Fake It Until You Feel It

Some days, I don’t feel it.  I don’t feel like eating healthily.  I don’t feel like cooking.  I don’t feel like going to the gym.  I don’t feel like moving to the point of getting even 5,000 steps.  I don’t feel like doing yoga.  I don’t feel like meditating.  Today is kind of one of those days.  The cloud of a nasty cold is hanging over the apartment and I really would have liked to just stay in bed all day and eat takeout or other fast food.  But I didn’t, and I’m glad.

For me, one of the best ways to start “feeling it” is to fake it.  Just eat a vegetable, start to cook something, go the gym, get out of the house (which necessarily involves getting out of bed).  Even if I really don’t want to.  Because a majority of the time, that’s enough to make me start feeling it.  Eating something healthy reminds me that I feel better when I take the time and effort to do so, which, in turn, makes me feel like doing it.  Getting out of the house and going for a walk reminds me of how much better I feel when I do those things, which makes me do them more.

Going to the gym can be harder to do, but it’s the same.  Sometimes you just need to get there and fake it for a few minutes.  Make yourself do 10 minutes on a bike or treadmill (or whatever it is that you do at the gym) and, chances are, you’ll keep doing it once those 10 minutes are over.  It’s not a magic bullet but if you’re still not feeling it after those 10 minutes and decide to call it a day, that’s OK too.  Because 10 minutes of exercise is better than zero!

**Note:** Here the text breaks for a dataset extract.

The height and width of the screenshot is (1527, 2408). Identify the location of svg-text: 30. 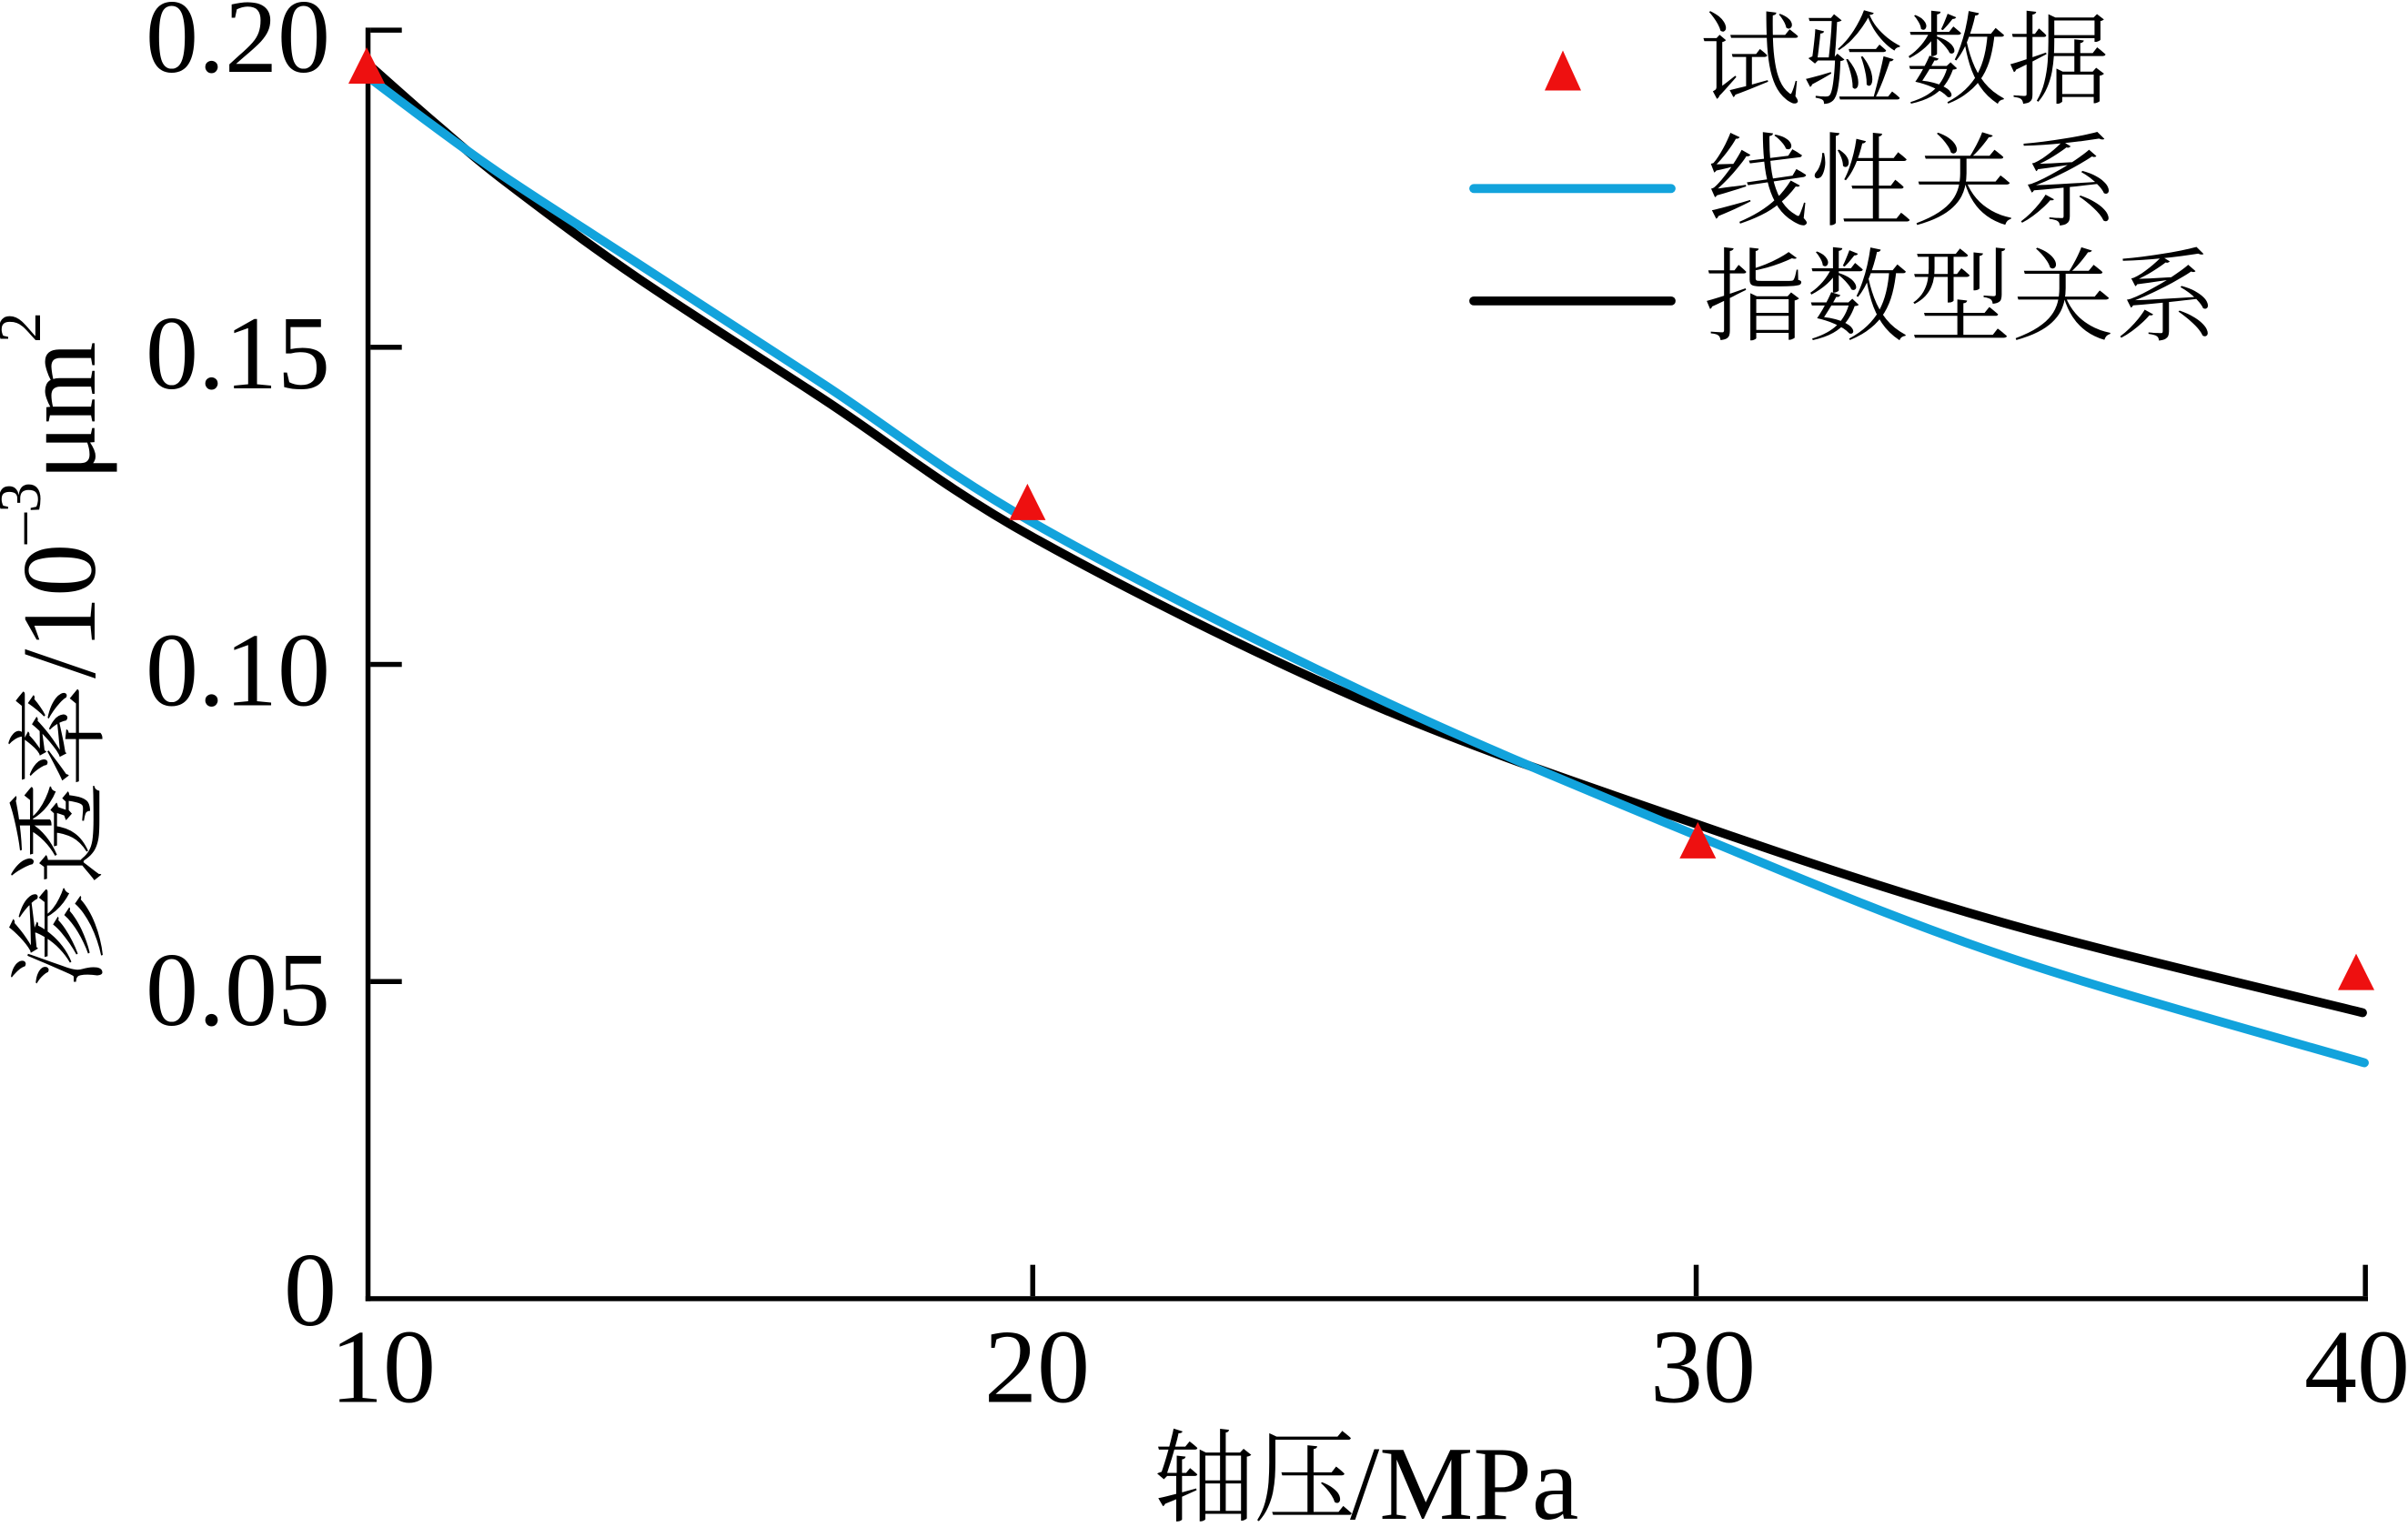
(1703, 1367).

For me, by faking it, at the very least I modify my behavior so that I take at least one healthy action or make one healthy decision.  And frequently, doing that one thing is all it takes to make me feel it.  The way I see it, there’s nothing to lose by faking it**, because either you’ll start to feel it and that’s great or you’ll at least be a little healthier than you would have been otherwise.  Do you do this?

**Note: I am ONLY talking about making healthy decisions here.  I am not advocating that you “fake it” in other situations (although faking a good mood or confidence can certainly be really helpful in making you feel better or more confident).  This approach does NOT work in all aspects of life and is probably not a great guiding principle for your life in general.  It can, however, be a useful tool when appropriate.